### Dataset content
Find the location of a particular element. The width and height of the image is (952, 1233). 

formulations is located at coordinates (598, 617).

...

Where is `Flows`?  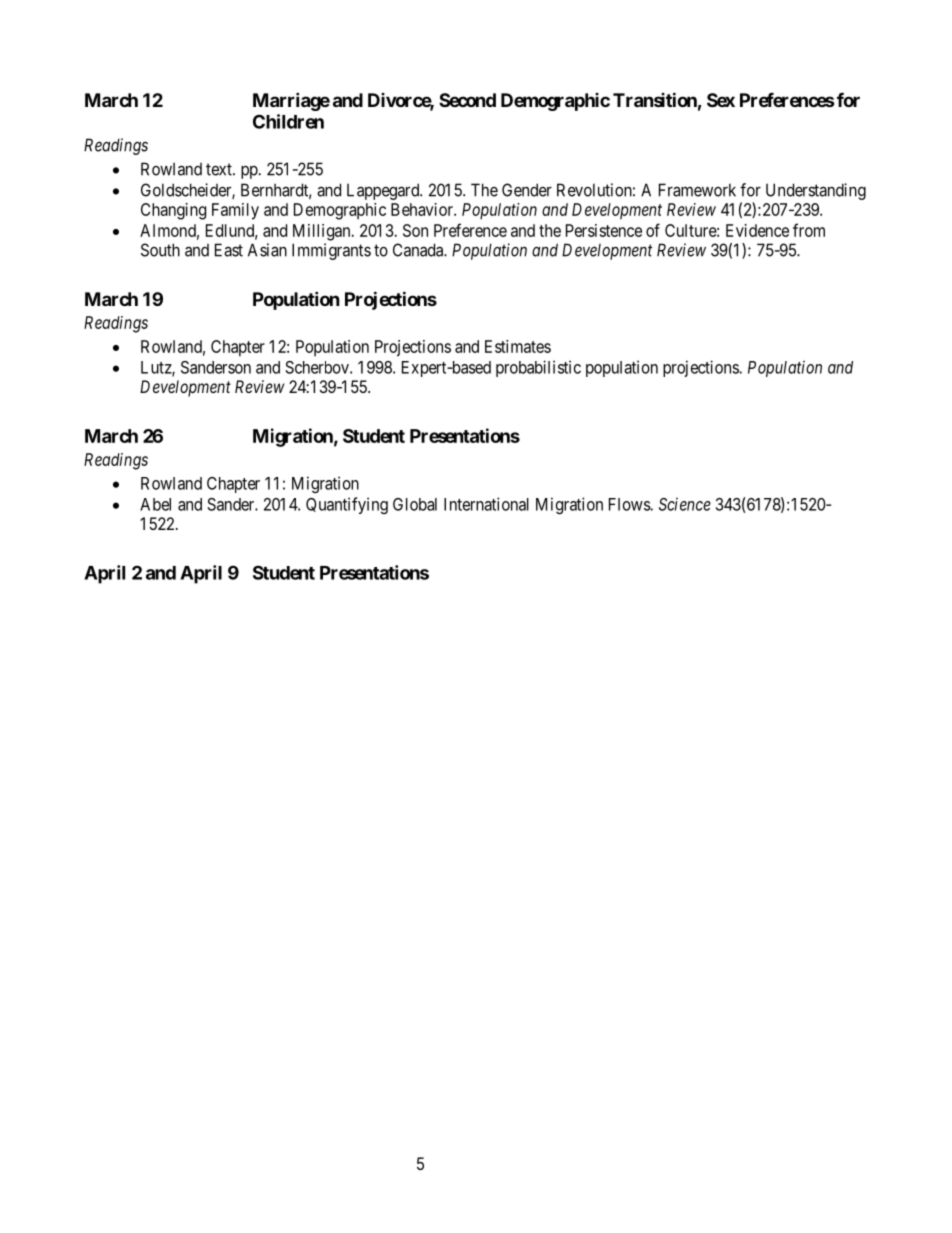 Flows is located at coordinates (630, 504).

==

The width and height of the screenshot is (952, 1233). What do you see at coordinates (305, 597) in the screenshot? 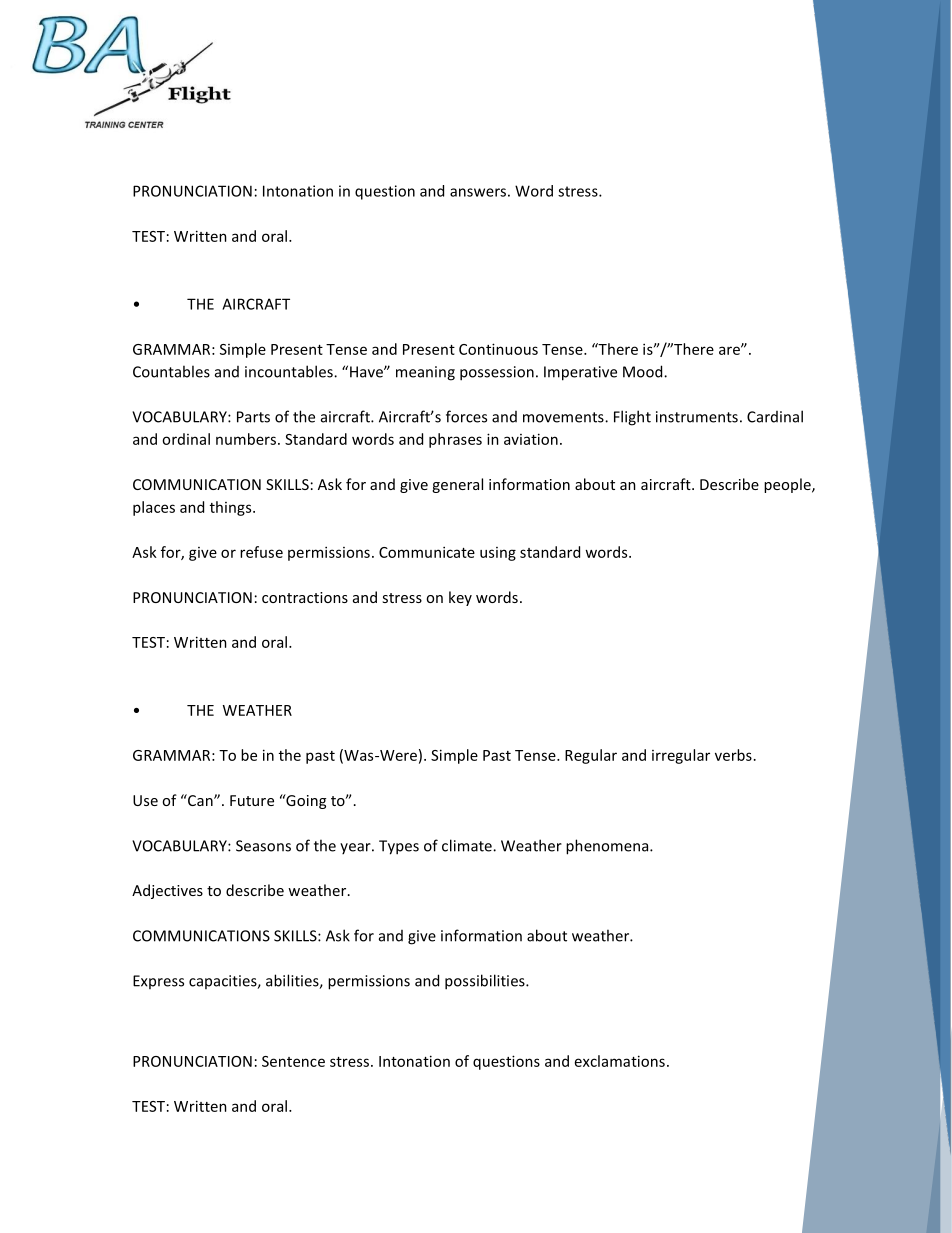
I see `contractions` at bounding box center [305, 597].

### Required work
Put the data starting at the line that contains "Find the location" and ending at the line that contains "formulations is located" into a numbered list, leaving out blank lines.

### Worked solution
1. Find the location of a particular element. The width and height of the image is (952, 1233). 
2. formulations is located at coordinates (598, 617).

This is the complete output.